(Stored items)
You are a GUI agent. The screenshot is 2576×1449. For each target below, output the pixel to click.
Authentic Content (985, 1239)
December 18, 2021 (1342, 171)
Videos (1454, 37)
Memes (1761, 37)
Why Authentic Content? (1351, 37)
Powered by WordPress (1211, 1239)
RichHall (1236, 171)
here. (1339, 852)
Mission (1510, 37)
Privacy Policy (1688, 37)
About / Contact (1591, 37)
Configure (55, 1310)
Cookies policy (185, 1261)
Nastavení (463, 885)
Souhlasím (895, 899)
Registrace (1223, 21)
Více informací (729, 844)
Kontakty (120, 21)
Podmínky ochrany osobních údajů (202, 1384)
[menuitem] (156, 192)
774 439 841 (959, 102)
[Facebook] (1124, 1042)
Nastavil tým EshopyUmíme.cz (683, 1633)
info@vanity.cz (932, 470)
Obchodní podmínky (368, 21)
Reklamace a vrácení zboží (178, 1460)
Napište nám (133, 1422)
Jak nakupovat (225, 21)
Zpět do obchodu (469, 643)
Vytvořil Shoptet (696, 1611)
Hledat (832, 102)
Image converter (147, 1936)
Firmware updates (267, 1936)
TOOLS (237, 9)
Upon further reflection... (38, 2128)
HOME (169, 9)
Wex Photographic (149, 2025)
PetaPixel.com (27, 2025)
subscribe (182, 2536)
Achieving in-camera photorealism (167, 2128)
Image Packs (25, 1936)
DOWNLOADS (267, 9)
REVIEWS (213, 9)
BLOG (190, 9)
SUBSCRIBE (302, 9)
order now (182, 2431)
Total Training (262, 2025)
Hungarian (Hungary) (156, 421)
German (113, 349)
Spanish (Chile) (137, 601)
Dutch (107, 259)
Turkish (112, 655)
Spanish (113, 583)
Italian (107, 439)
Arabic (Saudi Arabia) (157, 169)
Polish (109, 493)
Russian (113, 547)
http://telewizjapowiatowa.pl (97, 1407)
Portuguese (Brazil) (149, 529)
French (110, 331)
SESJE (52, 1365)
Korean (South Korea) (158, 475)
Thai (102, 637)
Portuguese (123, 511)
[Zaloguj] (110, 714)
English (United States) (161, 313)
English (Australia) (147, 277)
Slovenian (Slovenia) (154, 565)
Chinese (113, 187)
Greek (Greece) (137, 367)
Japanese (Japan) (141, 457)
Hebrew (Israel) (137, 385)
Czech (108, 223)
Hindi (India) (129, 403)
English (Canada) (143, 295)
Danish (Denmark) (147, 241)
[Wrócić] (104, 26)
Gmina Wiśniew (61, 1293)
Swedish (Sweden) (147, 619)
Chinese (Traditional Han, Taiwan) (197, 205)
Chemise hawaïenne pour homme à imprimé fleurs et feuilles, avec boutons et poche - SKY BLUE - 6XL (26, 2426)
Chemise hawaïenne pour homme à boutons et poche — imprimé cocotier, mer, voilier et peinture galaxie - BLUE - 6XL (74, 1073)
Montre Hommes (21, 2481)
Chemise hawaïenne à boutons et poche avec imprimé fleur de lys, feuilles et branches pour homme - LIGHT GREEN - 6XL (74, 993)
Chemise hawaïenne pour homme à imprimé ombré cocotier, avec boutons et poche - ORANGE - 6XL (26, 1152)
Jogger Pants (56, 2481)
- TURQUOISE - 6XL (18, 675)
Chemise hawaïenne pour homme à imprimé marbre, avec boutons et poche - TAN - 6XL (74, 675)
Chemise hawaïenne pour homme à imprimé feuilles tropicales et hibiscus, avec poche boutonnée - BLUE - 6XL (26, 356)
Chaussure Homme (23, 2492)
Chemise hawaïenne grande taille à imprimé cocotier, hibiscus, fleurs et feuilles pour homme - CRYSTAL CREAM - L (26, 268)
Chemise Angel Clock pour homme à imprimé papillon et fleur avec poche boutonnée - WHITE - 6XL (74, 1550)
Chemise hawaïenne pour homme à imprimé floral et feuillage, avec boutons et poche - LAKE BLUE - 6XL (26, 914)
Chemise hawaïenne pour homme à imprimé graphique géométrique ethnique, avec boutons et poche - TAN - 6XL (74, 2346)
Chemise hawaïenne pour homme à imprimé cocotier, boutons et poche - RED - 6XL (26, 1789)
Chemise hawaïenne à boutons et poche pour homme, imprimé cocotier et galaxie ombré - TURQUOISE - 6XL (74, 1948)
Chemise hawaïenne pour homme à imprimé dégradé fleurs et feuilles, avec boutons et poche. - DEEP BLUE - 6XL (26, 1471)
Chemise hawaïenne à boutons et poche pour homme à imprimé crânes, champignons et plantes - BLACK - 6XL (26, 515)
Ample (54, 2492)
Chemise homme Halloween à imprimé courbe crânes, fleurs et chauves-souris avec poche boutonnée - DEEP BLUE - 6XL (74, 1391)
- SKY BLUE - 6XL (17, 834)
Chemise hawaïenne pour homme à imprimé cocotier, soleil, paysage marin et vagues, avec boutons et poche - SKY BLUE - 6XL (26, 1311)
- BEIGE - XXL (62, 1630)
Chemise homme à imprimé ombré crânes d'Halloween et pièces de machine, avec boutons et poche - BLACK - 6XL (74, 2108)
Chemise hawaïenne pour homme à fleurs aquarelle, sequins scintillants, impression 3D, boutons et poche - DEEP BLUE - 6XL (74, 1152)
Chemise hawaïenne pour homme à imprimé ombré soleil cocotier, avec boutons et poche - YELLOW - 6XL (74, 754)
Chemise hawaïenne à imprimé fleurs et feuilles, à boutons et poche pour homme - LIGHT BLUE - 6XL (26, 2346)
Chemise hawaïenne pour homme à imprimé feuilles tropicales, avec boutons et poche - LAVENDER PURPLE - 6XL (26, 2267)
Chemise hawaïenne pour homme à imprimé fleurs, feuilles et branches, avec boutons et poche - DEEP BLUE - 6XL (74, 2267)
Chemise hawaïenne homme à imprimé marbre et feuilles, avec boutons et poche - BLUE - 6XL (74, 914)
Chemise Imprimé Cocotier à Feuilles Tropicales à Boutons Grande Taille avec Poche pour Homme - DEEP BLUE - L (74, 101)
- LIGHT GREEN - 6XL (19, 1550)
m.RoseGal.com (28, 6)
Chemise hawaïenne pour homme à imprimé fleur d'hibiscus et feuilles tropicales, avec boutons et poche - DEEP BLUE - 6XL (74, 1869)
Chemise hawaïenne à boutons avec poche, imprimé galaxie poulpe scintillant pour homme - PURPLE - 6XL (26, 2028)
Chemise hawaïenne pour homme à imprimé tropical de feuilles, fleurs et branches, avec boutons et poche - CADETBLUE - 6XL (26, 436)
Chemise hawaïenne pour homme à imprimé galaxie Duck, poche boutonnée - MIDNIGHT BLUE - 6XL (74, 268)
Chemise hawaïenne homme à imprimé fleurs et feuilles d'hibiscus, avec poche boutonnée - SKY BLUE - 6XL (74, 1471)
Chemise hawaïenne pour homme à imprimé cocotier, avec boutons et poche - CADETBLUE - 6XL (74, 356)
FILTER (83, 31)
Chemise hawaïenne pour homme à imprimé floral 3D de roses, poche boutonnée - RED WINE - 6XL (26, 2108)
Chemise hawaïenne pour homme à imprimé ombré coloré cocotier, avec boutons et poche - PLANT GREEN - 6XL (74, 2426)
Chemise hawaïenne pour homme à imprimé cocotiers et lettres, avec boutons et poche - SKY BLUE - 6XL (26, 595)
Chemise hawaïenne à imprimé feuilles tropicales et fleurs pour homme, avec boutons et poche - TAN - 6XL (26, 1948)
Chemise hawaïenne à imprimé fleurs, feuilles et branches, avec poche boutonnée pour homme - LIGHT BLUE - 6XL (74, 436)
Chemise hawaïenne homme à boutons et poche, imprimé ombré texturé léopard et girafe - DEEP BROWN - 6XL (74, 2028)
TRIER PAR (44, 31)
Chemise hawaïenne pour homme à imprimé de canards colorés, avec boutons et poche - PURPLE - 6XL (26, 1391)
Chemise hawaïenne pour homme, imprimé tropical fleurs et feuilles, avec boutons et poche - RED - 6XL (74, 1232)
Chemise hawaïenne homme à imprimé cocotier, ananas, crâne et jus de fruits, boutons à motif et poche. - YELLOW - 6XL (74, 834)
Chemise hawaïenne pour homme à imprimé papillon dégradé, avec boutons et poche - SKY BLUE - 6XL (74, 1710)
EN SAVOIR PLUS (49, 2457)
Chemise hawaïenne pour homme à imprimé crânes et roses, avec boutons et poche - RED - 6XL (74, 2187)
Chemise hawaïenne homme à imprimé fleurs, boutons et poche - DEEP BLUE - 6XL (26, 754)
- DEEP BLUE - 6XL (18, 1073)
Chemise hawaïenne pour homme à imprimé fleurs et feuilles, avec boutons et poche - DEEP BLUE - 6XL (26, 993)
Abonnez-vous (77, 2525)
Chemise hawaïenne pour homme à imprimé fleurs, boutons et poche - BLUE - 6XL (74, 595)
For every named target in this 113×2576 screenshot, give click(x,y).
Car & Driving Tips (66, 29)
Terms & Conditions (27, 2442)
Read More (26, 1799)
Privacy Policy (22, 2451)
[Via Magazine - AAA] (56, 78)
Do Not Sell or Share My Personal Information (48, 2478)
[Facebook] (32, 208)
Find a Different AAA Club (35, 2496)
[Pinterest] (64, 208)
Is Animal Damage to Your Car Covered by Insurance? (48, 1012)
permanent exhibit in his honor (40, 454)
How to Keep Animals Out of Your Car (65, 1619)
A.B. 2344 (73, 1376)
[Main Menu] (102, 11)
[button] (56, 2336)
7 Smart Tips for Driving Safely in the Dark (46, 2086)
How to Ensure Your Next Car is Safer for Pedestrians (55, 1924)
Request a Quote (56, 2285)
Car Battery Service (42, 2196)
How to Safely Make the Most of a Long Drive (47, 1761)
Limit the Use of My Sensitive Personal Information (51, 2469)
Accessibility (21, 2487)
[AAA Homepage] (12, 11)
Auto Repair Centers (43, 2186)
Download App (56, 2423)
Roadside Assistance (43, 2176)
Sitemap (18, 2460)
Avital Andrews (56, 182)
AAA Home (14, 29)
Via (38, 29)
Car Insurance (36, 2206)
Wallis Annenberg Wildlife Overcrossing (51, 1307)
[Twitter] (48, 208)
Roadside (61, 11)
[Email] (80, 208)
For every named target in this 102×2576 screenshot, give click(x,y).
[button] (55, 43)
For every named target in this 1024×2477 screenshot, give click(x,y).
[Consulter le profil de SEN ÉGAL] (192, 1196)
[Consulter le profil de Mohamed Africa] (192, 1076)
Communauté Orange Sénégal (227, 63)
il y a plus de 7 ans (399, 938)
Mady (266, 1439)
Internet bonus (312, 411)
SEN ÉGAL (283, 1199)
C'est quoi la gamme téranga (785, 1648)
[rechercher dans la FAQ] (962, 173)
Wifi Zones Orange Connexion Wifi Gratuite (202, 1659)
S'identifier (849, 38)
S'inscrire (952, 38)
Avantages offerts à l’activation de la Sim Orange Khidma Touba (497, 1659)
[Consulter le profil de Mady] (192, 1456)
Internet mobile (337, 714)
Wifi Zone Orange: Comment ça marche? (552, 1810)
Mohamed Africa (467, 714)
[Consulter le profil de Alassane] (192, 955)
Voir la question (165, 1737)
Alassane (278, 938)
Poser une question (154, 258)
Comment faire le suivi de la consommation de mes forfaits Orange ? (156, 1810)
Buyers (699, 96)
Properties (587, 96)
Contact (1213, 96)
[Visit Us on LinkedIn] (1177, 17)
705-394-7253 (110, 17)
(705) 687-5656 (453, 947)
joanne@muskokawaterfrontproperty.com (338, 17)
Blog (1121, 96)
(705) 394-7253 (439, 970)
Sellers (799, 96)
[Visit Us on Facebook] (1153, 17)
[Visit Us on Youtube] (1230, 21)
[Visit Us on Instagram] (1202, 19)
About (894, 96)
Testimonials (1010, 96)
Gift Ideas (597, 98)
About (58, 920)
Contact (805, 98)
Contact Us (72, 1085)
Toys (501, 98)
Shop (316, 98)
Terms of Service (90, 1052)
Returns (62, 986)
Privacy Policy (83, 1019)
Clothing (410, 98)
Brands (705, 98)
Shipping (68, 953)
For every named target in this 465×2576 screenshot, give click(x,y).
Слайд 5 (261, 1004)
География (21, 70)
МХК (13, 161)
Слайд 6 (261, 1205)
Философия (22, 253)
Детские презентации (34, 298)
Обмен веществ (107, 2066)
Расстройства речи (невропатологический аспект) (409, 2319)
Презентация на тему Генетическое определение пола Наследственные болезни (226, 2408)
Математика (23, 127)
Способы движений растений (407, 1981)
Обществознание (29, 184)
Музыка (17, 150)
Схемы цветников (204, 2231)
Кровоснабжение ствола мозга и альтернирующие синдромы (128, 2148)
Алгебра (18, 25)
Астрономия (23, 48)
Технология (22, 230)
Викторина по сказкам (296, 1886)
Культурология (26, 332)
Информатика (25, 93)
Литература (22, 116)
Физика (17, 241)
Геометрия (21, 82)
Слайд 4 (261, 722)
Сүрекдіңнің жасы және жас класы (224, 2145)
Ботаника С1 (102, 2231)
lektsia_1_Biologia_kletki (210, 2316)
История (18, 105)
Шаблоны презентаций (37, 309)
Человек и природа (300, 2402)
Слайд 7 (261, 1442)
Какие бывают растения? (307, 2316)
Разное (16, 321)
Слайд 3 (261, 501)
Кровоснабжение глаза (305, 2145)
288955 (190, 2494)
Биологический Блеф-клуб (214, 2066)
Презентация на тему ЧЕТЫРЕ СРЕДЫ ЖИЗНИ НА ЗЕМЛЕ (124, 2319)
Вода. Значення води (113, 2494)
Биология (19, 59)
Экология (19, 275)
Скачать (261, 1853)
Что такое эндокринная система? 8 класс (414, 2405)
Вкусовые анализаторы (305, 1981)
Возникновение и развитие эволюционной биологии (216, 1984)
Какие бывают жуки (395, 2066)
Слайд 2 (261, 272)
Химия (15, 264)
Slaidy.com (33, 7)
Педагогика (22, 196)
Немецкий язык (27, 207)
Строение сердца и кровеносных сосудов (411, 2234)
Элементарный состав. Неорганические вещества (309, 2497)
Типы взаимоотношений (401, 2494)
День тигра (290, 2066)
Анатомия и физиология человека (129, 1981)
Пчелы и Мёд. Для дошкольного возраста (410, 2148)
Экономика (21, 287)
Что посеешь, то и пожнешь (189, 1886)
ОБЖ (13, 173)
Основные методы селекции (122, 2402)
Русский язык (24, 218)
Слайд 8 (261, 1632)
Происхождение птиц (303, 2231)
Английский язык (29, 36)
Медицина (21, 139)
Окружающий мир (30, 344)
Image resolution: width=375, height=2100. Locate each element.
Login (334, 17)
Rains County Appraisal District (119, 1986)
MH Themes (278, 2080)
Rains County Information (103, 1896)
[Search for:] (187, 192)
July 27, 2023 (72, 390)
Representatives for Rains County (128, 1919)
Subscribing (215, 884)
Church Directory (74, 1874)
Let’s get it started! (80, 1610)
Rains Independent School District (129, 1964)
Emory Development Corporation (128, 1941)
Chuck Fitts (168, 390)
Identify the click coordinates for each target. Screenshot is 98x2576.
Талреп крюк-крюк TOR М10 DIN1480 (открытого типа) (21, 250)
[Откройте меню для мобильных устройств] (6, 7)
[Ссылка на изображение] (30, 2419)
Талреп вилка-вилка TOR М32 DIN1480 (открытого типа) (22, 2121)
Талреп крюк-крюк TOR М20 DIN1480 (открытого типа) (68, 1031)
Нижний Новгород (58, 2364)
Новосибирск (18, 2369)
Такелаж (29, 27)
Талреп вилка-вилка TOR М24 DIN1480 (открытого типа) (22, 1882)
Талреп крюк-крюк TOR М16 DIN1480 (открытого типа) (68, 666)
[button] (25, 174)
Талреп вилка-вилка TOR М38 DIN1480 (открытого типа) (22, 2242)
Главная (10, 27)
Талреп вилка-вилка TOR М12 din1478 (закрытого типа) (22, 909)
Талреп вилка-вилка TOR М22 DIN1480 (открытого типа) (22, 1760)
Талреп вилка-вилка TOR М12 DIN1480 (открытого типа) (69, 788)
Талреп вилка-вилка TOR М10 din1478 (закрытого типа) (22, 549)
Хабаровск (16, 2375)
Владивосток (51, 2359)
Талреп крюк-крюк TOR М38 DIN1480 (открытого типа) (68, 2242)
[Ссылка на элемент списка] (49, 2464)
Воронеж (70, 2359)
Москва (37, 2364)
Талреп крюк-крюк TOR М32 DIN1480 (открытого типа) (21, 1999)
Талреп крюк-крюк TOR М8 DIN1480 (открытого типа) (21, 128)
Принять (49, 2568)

Exercise goal. Reproduce the lines above, beginning at the line with "Chemise hawaïenne pour homme à imprimé ombré coloré" and stopping after the line with "Chemise hawaïenne pour homme à imprimé cocotiers", exactly as they are.

Answer space.
Chemise hawaïenne pour homme à imprimé ombré coloré cocotier, avec boutons et poche - PLANT GREEN - 6XL (74, 2426)
Chemise hawaïenne pour homme à imprimé cocotiers et lettres, avec boutons et poche - SKY BLUE - 6XL (26, 595)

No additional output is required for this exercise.